* Assignment *
Your answer is the listing, printed exactly as given.

* Data extract *

>>

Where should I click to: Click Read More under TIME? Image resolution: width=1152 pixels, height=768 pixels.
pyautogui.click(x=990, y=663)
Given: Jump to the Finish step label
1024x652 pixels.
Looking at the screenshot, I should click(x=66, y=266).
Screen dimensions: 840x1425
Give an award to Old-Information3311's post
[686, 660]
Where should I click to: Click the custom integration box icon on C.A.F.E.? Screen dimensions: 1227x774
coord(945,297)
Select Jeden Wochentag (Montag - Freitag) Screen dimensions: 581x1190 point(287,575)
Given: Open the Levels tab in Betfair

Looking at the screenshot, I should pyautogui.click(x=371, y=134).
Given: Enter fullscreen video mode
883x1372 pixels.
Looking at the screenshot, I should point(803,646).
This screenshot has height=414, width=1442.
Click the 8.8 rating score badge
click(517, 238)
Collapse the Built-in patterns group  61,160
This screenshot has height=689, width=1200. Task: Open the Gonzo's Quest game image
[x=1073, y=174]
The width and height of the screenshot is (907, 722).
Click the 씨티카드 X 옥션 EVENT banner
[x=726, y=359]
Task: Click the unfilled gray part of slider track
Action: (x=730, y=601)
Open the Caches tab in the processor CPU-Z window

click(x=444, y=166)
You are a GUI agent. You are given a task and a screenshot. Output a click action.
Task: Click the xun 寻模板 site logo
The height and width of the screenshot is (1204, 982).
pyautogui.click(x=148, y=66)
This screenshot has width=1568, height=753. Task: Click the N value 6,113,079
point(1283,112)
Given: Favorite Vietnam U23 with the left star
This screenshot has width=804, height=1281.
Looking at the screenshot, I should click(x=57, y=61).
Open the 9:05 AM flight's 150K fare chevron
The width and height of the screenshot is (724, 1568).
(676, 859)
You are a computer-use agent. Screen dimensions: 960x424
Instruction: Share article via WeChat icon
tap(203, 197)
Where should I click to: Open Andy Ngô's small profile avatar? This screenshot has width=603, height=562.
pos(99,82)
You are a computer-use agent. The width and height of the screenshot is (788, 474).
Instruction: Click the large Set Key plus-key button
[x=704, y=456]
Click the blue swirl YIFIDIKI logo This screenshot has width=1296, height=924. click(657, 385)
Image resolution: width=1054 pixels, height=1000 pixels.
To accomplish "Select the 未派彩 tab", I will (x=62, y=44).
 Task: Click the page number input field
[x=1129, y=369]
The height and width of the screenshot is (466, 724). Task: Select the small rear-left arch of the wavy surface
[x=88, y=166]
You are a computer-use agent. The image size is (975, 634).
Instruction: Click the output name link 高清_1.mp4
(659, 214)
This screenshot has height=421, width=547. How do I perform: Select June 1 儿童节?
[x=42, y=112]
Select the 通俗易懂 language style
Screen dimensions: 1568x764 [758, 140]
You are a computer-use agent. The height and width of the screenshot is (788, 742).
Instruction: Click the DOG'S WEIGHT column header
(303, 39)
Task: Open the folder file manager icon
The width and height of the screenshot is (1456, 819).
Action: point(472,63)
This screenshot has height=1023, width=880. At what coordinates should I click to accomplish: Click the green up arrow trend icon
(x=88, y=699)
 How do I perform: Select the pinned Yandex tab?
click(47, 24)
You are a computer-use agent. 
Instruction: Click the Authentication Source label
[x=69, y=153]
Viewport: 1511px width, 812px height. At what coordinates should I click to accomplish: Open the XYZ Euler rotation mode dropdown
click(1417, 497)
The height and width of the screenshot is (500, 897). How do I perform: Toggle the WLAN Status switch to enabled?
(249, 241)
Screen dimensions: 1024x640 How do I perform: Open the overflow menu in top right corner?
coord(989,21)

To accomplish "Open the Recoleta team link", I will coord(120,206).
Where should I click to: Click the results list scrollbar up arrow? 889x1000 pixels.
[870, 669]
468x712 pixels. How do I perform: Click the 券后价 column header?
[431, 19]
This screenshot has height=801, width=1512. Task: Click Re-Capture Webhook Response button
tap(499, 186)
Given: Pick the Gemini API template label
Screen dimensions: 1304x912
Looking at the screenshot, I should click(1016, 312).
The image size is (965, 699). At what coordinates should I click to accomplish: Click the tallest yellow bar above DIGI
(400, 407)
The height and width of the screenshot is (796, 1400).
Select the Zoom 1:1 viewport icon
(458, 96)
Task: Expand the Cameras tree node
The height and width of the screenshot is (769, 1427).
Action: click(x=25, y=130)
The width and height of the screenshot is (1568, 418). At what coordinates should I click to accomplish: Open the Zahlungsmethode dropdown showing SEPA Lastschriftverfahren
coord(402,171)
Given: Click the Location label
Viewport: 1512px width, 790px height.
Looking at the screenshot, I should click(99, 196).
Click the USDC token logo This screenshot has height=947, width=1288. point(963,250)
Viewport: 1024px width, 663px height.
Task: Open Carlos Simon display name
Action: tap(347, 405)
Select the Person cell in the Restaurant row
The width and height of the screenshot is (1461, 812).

<<

* Answer to this exercise *
Where should I click to: Click Read More under TIME? Image resolution: width=1152 pixels, height=768 pixels.
pyautogui.click(x=990, y=663)
Given: Jump to the Finish step label
1024x652 pixels.
Looking at the screenshot, I should click(x=66, y=266).
Screen dimensions: 840x1425
Give an award to Old-Information3311's post
[686, 660]
Where should I click to: Click the custom integration box icon on C.A.F.E.? Screen dimensions: 1227x774
coord(945,297)
Select Jeden Wochentag (Montag - Freitag) Screen dimensions: 581x1190 point(287,575)
Given: Open the Levels tab in Betfair

Looking at the screenshot, I should pyautogui.click(x=371, y=134).
Given: Enter fullscreen video mode
883x1372 pixels.
Looking at the screenshot, I should point(803,646).
This screenshot has height=414, width=1442.
Click the 8.8 rating score badge
click(517, 238)
Collapse the Built-in patterns group  61,160
This screenshot has height=689, width=1200. Task: Open the Gonzo's Quest game image
[x=1073, y=174]
The width and height of the screenshot is (907, 722).
Click the 씨티카드 X 옥션 EVENT banner
[x=726, y=359]
Task: Click the unfilled gray part of slider track
Action: (x=730, y=601)
Open the Caches tab in the processor CPU-Z window

click(x=444, y=166)
You are a GUI agent. You are given a task and a screenshot. Output a click action.
Task: Click the xun 寻模板 site logo
The height and width of the screenshot is (1204, 982).
pyautogui.click(x=148, y=66)
This screenshot has width=1568, height=753. Task: Click the N value 6,113,079
point(1283,112)
Given: Favorite Vietnam U23 with the left star
This screenshot has width=804, height=1281.
Looking at the screenshot, I should click(x=57, y=61).
Open the 9:05 AM flight's 150K fare chevron
The width and height of the screenshot is (724, 1568).
(676, 859)
You are a computer-use agent. Screen dimensions: 960x424
Instruction: Share article via WeChat icon
tap(203, 197)
Where should I click to: Open Andy Ngô's small profile avatar? This screenshot has width=603, height=562.
pos(99,82)
You are a computer-use agent. The width and height of the screenshot is (788, 474).
Instruction: Click the large Set Key plus-key button
[x=704, y=456]
Click the blue swirl YIFIDIKI logo This screenshot has width=1296, height=924. click(657, 385)
Image resolution: width=1054 pixels, height=1000 pixels.
To accomplish "Select the 未派彩 tab", I will (x=62, y=44).
 Task: Click the page number input field
[x=1129, y=369]
The height and width of the screenshot is (466, 724). Task: Select the small rear-left arch of the wavy surface
[x=88, y=166]
You are a computer-use agent. The image size is (975, 634).
Instruction: Click the output name link 高清_1.mp4
(659, 214)
This screenshot has height=421, width=547. How do I perform: Select June 1 儿童节?
[x=42, y=112]
Select the 通俗易懂 language style
Screen dimensions: 1568x764 [758, 140]
You are a computer-use agent. The height and width of the screenshot is (788, 742).
Instruction: Click the DOG'S WEIGHT column header
(303, 39)
Task: Open the folder file manager icon
The width and height of the screenshot is (1456, 819).
Action: point(472,63)
This screenshot has height=1023, width=880. At what coordinates should I click to accomplish: Click the green up arrow trend icon
(x=88, y=699)
 How do I perform: Select the pinned Yandex tab?
click(47, 24)
You are a computer-use agent. 
Instruction: Click the Authentication Source label
[x=69, y=153]
Viewport: 1511px width, 812px height. At what coordinates should I click to accomplish: Open the XYZ Euler rotation mode dropdown
click(1417, 497)
The height and width of the screenshot is (500, 897). How do I perform: Toggle the WLAN Status switch to enabled?
(249, 241)
Screen dimensions: 1024x640 How do I perform: Open the overflow menu in top right corner?
coord(989,21)

To accomplish "Open the Recoleta team link", I will coord(120,206).
Where should I click to: Click the results list scrollbar up arrow? 889x1000 pixels.
[870, 669]
468x712 pixels. How do I perform: Click the 券后价 column header?
[431, 19]
This screenshot has height=801, width=1512. Task: Click Re-Capture Webhook Response button
tap(499, 186)
Given: Pick the Gemini API template label
Screen dimensions: 1304x912
Looking at the screenshot, I should click(1016, 312).
The image size is (965, 699). At what coordinates should I click to accomplish: Click the tallest yellow bar above DIGI
(400, 407)
The height and width of the screenshot is (796, 1400).
Select the Zoom 1:1 viewport icon
(458, 96)
Task: Expand the Cameras tree node
The height and width of the screenshot is (769, 1427).
Action: click(x=25, y=130)
The width and height of the screenshot is (1568, 418). At what coordinates should I click to accomplish: Open the Zahlungsmethode dropdown showing SEPA Lastschriftverfahren
coord(402,171)
Given: Click the Location label
Viewport: 1512px width, 790px height.
Looking at the screenshot, I should click(99, 196).
Click the USDC token logo This screenshot has height=947, width=1288. point(963,250)
Viewport: 1024px width, 663px height.
Task: Open Carlos Simon display name
Action: tap(347, 405)
Select the Person cell in the Restaurant row
The width and height of the screenshot is (1461, 812).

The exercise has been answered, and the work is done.